■ **EXERCISE PROMPT**:
For the data that follows, report how many lines include the string "computer", and write the number alone.

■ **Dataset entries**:
■ ■ ■

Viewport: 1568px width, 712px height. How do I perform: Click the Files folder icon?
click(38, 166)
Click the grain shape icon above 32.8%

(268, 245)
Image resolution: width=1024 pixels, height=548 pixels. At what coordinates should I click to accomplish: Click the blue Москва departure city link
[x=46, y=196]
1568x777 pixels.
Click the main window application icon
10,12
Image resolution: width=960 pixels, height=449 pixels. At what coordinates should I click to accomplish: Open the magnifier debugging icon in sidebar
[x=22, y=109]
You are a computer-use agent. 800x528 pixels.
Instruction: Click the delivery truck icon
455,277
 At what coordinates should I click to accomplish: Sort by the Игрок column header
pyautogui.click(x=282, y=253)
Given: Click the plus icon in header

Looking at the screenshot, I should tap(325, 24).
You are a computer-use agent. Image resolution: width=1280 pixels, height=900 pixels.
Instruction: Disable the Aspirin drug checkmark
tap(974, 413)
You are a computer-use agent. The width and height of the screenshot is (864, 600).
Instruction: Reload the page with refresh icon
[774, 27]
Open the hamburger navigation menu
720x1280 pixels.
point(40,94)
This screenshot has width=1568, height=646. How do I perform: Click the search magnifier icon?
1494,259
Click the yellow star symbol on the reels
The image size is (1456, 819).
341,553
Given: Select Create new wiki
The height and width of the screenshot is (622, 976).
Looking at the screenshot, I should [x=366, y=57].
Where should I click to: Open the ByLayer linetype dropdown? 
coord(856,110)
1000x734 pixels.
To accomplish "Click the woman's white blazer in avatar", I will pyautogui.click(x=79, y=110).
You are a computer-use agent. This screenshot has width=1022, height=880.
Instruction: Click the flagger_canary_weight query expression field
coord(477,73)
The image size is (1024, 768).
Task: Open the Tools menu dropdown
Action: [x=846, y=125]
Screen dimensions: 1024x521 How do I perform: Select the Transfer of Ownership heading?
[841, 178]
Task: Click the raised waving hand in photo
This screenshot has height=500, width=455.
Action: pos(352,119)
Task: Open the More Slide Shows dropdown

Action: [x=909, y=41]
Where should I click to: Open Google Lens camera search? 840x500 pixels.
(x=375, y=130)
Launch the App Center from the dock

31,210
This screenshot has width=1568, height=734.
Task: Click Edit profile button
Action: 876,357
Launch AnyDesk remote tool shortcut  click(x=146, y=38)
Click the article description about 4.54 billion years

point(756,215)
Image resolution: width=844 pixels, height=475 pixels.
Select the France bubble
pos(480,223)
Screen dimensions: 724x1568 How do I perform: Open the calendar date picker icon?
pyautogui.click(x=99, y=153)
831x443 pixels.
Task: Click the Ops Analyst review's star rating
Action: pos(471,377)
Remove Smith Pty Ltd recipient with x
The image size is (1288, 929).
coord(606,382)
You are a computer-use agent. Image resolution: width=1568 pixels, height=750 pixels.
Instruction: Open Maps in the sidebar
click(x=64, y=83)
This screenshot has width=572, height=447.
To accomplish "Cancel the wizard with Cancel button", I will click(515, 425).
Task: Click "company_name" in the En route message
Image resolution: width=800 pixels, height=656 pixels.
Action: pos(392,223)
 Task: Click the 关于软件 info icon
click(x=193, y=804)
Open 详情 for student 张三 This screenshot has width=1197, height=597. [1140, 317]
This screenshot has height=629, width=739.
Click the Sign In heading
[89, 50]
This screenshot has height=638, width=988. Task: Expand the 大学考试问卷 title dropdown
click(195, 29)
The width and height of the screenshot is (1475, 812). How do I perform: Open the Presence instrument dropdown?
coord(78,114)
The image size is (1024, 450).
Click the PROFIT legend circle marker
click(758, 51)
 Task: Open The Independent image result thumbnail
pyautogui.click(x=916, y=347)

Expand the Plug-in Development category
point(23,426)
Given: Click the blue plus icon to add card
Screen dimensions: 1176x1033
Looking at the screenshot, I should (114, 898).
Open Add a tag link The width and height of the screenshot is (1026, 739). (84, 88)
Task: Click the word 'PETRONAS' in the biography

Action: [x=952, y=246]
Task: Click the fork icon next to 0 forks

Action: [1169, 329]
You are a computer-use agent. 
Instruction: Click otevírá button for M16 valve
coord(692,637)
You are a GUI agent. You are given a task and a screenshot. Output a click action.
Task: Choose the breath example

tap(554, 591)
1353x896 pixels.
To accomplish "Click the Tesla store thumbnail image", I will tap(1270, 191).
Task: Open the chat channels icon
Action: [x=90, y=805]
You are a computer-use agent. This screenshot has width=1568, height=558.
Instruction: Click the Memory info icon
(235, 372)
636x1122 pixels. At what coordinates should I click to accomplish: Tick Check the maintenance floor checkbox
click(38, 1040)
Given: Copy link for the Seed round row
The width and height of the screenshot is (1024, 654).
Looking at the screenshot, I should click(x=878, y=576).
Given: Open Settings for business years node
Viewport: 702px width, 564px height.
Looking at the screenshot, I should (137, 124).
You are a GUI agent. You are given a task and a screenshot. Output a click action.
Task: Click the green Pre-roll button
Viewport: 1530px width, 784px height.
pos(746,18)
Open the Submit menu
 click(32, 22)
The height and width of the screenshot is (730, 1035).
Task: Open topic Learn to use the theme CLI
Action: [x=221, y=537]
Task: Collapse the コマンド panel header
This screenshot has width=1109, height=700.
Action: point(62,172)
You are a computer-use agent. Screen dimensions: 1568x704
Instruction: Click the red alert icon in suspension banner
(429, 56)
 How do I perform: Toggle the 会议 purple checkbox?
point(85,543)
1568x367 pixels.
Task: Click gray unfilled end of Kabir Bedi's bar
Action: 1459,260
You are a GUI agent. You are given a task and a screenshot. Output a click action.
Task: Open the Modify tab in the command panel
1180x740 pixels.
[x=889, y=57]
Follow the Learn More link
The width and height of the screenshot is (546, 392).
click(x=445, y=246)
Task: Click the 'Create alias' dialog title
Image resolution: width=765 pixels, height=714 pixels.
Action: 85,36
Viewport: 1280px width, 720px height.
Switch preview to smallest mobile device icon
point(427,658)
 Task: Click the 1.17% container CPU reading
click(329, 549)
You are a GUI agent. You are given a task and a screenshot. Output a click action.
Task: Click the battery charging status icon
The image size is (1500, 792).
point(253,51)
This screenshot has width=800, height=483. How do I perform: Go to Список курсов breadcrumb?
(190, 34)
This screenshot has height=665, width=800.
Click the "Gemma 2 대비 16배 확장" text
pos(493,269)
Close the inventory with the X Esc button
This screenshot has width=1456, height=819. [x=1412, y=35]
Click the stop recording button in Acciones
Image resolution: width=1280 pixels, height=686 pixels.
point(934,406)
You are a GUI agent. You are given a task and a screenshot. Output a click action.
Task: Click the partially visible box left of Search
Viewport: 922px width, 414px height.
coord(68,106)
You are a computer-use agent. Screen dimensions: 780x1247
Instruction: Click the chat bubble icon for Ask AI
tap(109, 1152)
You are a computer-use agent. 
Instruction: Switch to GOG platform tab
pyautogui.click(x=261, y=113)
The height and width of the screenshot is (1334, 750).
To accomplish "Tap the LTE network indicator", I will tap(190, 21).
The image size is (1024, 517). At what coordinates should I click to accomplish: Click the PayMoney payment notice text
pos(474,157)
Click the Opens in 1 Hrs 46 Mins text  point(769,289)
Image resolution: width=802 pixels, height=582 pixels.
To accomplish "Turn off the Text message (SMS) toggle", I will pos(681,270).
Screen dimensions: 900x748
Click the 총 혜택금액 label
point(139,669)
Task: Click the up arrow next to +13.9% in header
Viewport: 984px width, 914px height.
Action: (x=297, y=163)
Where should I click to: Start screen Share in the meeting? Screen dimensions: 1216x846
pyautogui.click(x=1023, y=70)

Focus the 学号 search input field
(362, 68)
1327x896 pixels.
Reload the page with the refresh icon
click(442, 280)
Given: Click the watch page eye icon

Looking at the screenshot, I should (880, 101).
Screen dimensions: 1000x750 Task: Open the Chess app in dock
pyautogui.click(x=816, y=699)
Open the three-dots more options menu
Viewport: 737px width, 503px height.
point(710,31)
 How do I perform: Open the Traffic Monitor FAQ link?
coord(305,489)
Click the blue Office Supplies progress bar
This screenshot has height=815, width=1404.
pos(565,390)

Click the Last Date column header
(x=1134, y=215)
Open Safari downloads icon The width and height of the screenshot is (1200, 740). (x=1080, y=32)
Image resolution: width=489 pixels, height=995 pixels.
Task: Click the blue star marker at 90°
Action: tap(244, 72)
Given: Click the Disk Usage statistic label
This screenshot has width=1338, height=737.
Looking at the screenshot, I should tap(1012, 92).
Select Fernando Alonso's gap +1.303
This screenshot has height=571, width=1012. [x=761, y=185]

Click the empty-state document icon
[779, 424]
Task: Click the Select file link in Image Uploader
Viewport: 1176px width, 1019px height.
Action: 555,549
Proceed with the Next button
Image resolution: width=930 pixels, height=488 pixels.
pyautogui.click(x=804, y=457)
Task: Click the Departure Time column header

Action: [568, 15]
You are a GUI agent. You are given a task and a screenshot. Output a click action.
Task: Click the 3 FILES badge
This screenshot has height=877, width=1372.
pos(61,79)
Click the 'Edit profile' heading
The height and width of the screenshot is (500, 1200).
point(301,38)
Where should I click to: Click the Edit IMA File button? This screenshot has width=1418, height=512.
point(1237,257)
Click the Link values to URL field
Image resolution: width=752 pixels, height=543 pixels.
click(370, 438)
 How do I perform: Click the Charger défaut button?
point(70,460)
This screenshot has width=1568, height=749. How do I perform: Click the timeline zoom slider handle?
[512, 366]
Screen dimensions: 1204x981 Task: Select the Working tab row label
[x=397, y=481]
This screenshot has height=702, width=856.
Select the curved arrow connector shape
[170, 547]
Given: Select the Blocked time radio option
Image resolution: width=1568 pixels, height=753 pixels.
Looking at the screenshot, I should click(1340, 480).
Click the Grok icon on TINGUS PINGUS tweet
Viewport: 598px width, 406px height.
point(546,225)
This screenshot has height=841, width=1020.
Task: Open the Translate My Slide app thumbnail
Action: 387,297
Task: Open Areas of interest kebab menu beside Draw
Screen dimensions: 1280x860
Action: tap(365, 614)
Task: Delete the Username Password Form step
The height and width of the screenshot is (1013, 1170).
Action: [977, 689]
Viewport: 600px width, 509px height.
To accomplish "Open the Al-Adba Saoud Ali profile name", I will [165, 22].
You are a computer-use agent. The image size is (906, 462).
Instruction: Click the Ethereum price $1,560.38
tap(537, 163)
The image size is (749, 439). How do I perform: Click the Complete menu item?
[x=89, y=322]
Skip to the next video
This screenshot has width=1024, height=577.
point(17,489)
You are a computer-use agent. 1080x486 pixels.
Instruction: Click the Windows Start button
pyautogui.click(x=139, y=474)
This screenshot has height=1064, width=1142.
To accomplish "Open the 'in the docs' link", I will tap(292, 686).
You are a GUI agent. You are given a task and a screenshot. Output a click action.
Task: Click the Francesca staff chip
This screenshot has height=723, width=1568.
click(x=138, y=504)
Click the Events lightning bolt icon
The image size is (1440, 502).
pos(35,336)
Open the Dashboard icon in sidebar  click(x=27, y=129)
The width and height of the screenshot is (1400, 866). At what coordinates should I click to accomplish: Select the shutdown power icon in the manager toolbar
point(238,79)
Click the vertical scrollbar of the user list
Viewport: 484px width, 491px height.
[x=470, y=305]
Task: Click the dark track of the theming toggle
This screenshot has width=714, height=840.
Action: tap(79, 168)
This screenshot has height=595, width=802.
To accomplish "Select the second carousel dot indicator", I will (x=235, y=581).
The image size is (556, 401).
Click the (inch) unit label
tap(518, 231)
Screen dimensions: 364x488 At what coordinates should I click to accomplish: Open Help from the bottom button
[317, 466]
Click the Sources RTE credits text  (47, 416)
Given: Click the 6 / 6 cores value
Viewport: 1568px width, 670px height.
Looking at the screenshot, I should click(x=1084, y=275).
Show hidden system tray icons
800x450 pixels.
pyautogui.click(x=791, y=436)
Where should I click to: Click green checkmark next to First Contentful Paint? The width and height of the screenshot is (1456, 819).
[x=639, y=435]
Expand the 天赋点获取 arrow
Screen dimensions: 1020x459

■ ■ ■

■ **ANSWER FOR THE TASK**:
12